3.6.3.1 Oversight Procedures for NYSPI
     
   
    1. The detailed minutes of the NYSPI IRB provide a comprehensive list of studies involving human subjects proposed at NYSPI. Following each meeting, the IRB administrator will send a copy of the draft IRB minutes to RFMH and to the Commissioner's Designee.


    2. RFMH and the Commissioner's Designee will review the minutes. If issues or questions arise they will contact the Director of the Office of Research Protections at NYSPI or the IRB. If additional information is necessary in order to evaluate the appropriateness of a particular study, arrangements will be made for RFMH and/or the Commissioner's Designee to receive additional material and/or to discuss the study with the IRB chairperson, the investigator or the Director of NYSPI. RFMH and the Commissioner's Designee will also request sample protocols for review to provide oversight of the IRB review process.


    3. RFMH and the Commissioner's Designee may:
      • request a delay in implementation of a study to allow further time for review;
      •  require modifications to ensure compliance with applicable laws, regulations, policies, procedures and established standards;
      • recommend to the Director of NYSPI that a particular study should be modified or not conducted; or
      • refer a study to the Executive Deputy Commissioner of OMH for consideration


    4. All studies for which the Director of NYSPI or the Director of Research of NYSPI is a Principal Investigator will be submitted to, reviewed by, and require the approval of RFMH and the Commissioner's Designee because of the direct oversight and authority that the persons in these two positions have over the NYSPI IRB and the potential conflict of interest that this structure creates. A judgment sample 3 of studies for which these persons are named co-investigators will be made by RFMH, and these studies will also be reviewed by RFMH and the Commissioner's Designee. The review of Director of NYSPI or Director of Research of NYSPI studies will encompass the same criteria as described in sections 3.6.2 and 3.6.3 above for other studies within DMH/RFMH.
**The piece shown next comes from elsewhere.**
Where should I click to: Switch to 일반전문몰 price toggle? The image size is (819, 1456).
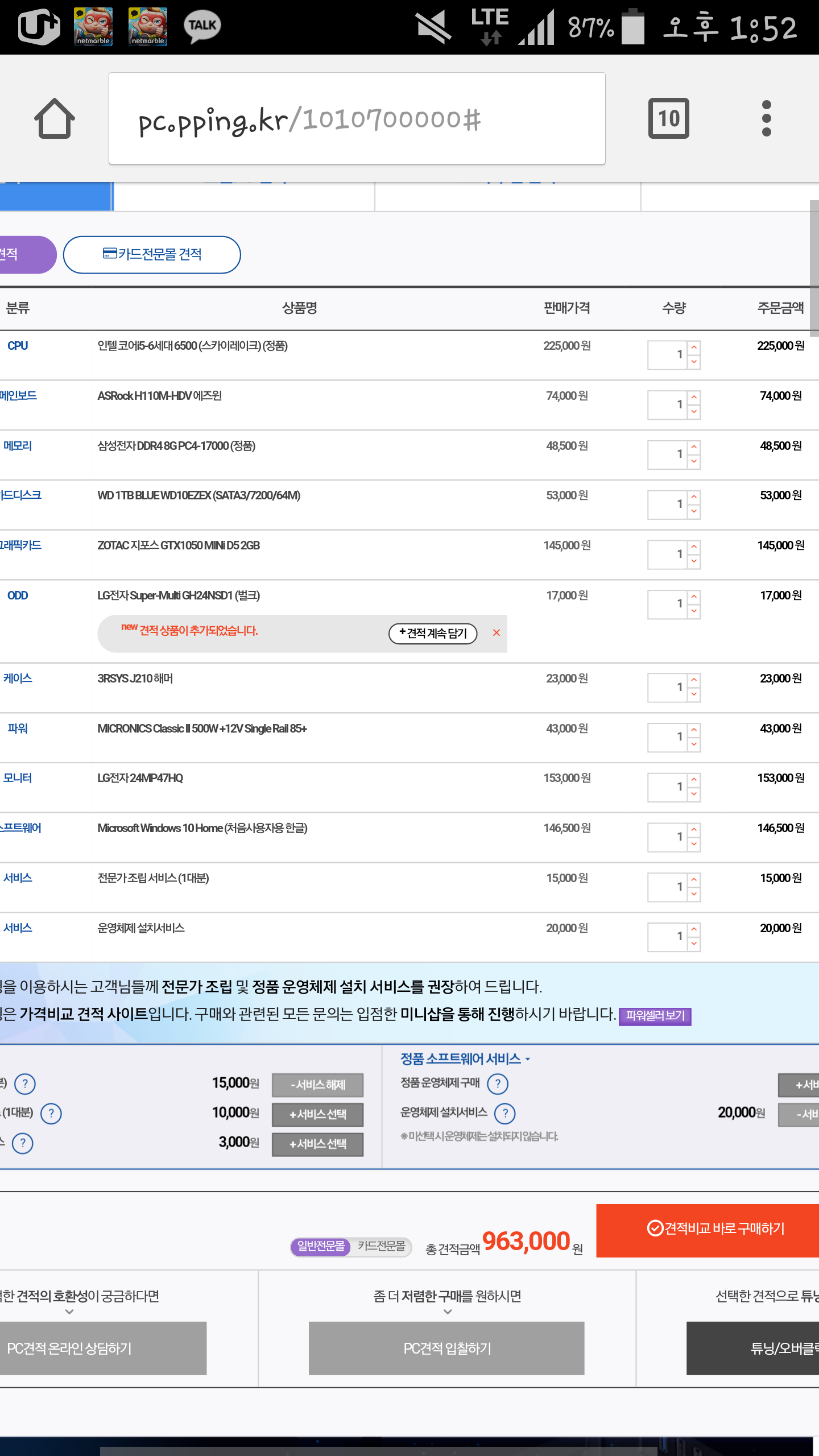(321, 1246)
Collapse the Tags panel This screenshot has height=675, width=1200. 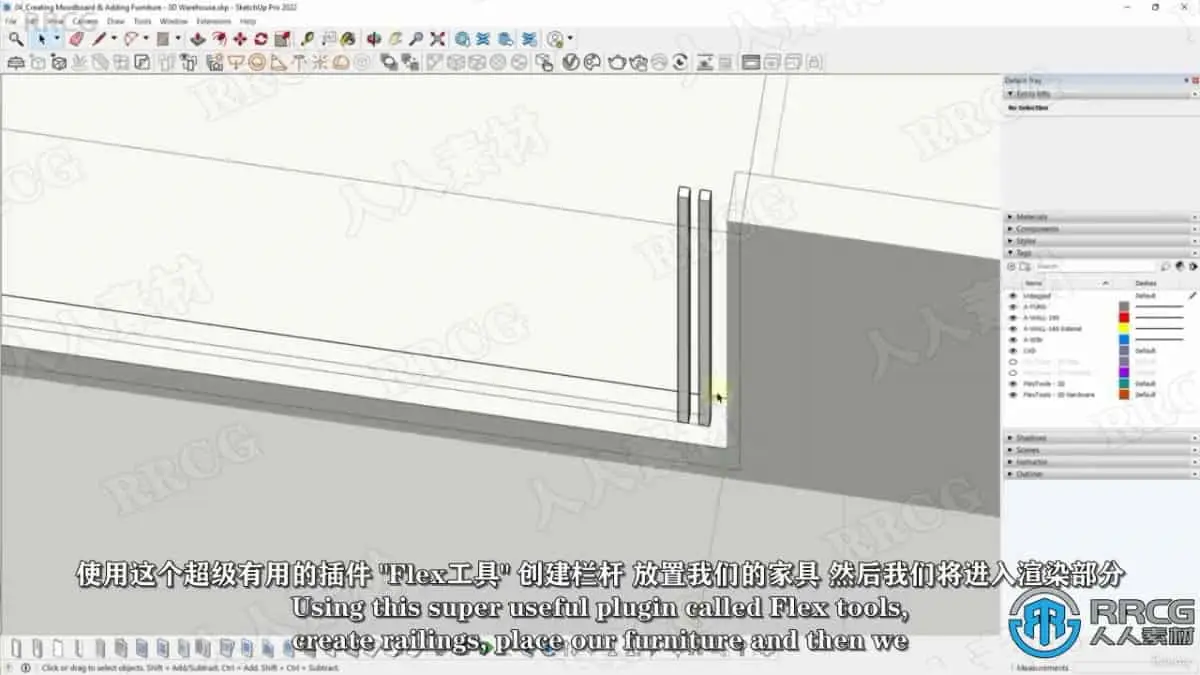pyautogui.click(x=1030, y=252)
    5. “Principal Investigator” is defined as a person named on the IRB application Protocol Summary Form as the Principal Investigator, and is the person who will be  held accountable for the conduct of the study, including compliance with all regulatory requirements, by the IRB, NYSPI and RFMH.


    6. “Co-Investigator” is defined as a person named on the IRB application (Protocol Summary Form) as a co-investigator, and is typically a person who is involved in the study  design, subject recruitment, screening, consent, assessment of capacity to consent, or research interventions.
     
    3 The judgment sample will consider the type of study, including level and certainty of risk, subject population and study context.  It is anticipated that Phase I and II studies, international studies and studies funded by pharmaceutical companies will typically be selected for review.